Exercise details -
Each record below should appear again exactly as written.

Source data
____

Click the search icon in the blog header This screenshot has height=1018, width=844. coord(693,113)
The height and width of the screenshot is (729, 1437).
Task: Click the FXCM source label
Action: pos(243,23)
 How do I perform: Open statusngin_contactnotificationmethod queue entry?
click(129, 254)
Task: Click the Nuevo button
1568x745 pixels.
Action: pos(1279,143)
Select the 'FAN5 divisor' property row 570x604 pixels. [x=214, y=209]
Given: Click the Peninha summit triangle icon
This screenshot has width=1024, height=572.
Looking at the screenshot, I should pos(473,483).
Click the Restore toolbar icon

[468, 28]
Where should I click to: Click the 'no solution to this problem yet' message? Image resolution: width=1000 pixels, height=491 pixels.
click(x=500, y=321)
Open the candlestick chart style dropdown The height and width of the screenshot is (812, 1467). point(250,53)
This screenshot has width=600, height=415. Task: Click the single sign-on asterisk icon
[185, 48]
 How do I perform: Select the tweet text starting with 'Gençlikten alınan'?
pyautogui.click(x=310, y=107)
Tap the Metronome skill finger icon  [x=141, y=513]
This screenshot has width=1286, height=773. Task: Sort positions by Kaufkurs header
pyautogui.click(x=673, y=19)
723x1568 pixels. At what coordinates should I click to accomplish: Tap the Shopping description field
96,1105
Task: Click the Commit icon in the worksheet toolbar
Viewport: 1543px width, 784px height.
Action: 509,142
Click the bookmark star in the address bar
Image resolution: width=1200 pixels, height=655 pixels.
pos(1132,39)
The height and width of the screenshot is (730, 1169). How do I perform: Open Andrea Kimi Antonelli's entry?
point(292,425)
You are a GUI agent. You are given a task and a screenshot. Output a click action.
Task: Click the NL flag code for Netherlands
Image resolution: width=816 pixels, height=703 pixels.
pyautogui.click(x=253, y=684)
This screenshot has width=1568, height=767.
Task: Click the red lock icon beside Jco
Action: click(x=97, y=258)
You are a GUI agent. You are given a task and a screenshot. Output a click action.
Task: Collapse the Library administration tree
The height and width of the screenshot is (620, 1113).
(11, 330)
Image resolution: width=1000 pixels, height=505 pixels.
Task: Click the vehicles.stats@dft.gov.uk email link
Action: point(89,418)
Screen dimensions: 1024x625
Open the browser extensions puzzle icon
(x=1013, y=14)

____

Written reply -
Click the search icon in the blog header This screenshot has height=1018, width=844. coord(693,113)
The height and width of the screenshot is (729, 1437).
Task: Click the FXCM source label
Action: pos(243,23)
 How do I perform: Open statusngin_contactnotificationmethod queue entry?
click(129, 254)
Task: Click the Nuevo button
1568x745 pixels.
Action: pos(1279,143)
Select the 'FAN5 divisor' property row 570x604 pixels. [x=214, y=209]
Given: Click the Peninha summit triangle icon
This screenshot has width=1024, height=572.
Looking at the screenshot, I should pos(473,483).
Click the Restore toolbar icon

[468, 28]
Where should I click to: Click the 'no solution to this problem yet' message? Image resolution: width=1000 pixels, height=491 pixels.
click(x=500, y=321)
Open the candlestick chart style dropdown The height and width of the screenshot is (812, 1467). point(250,53)
This screenshot has width=600, height=415. Task: Click the single sign-on asterisk icon
[185, 48]
 How do I perform: Select the tweet text starting with 'Gençlikten alınan'?
pyautogui.click(x=310, y=107)
Tap the Metronome skill finger icon  [x=141, y=513]
This screenshot has width=1286, height=773. Task: Sort positions by Kaufkurs header
pyautogui.click(x=673, y=19)
723x1568 pixels. At what coordinates should I click to accomplish: Tap the Shopping description field
96,1105
Task: Click the Commit icon in the worksheet toolbar
Viewport: 1543px width, 784px height.
Action: 509,142
Click the bookmark star in the address bar
Image resolution: width=1200 pixels, height=655 pixels.
pos(1132,39)
The height and width of the screenshot is (730, 1169). How do I perform: Open Andrea Kimi Antonelli's entry?
point(292,425)
You are a GUI agent. You are given a task and a screenshot. Output a click action.
Task: Click the NL flag code for Netherlands
Image resolution: width=816 pixels, height=703 pixels.
pyautogui.click(x=253, y=684)
This screenshot has width=1568, height=767.
Task: Click the red lock icon beside Jco
Action: click(x=97, y=258)
You are a GUI agent. You are given a task and a screenshot. Output a click action.
Task: Collapse the Library administration tree
The height and width of the screenshot is (620, 1113).
(11, 330)
Image resolution: width=1000 pixels, height=505 pixels.
Task: Click the vehicles.stats@dft.gov.uk email link
Action: point(89,418)
Screen dimensions: 1024x625
Open the browser extensions puzzle icon
(x=1013, y=14)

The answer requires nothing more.